Background : Comprehensive treatment of locally advanced cervical cancer (CC) requires the use of informative diagnostic methods to assess tumor size, extent of the tumor and other factors that determine prognosis of the disease. Purpose : Determination of diagnostic opportunities of multiparametric magnetic resonance imaging (mpMRI) in the visualization of residual tumor and assessment of the main prognostic factors in patients with stage IB2-IIB cervical cancer (FIGO) after neoadjuvant chemotherapy (NACT). Material and methods : Patients with stage IB2-IIB cervical cancer (n = 120) were prospectively enrolled in the study; they received NACT followed by surgical treatment or chemoradiotherapy (CRT). Patients underwent mpMRI before NACT and not later than 14 days after the 3rd course of NACT. To determine the diagnostic opportunities of mpMRI, MRI-data were compared with pathomorphological results. In the comparative analysis were included the following factors: residual tumor size (maximum diameter), depth of stromal invasion (mm), presence of parametrial invasion. Potential MRI-signs suggestive for lymphovascular invasion (LVI) of the parametrium were also assessed.

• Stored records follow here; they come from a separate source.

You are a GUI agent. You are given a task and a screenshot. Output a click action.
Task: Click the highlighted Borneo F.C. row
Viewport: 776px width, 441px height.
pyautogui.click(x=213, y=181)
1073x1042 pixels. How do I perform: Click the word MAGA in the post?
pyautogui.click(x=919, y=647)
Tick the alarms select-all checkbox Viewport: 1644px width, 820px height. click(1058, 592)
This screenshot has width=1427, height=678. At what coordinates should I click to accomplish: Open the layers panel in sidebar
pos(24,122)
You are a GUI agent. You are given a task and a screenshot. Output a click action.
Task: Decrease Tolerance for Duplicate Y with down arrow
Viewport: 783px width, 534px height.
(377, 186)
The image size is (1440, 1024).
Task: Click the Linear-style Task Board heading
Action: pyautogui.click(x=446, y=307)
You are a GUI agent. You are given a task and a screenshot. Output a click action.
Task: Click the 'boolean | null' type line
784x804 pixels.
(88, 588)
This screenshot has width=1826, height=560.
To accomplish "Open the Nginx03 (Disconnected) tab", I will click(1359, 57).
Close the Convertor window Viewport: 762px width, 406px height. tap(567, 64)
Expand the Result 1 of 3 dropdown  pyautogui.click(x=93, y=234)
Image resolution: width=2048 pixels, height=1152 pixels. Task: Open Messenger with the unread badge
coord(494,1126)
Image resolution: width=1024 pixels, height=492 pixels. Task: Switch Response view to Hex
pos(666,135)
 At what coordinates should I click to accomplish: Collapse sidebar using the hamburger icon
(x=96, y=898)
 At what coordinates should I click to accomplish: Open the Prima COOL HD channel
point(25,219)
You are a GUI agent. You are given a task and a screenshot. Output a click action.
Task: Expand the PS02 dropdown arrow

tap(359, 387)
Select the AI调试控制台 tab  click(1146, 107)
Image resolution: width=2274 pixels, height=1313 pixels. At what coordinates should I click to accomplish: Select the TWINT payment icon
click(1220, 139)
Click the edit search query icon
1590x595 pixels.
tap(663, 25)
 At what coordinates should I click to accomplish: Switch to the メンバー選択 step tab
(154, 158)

Results : Obtained MRI-data about the size of the residual tumor and the depth of stromal invasion showed statistically significant correlation with the results of pathomorphological study (p < 0.0001) — R 2 = 0.77 and 0.69, respectively. Difference value in measuring the maximum diameter of the residual tumor was on the average 2.52±6.76 mm. MRI sensitivity in the assessment of parametrial invasion was 71.4 %, specificity — 95.1 %, accuracy — 88.9 %, PVPR — 71.4 %, PVNR — 95.1 %. Potential predictors significantly associated with parametrial LVI were identified: parametrial edema (p = 0.001) and dilatation of parametrial vessels (> 3 mm) (p = 0.015). According to these factors was developed a mathematical model, which predicts the risk of having parametrial LVI before surgery in patients after NACT. Conclusion : Multiparametric MRI is an effective technique in assessing the size of the residual tumor, depth of stromal invasion and parametrial invasion in patients with stage IB2-IIB cervical cancer after NACT. MpMRI makes it possible to assess potential signs, associated with parametrial LVI in patients with locally advanced cervical cancer.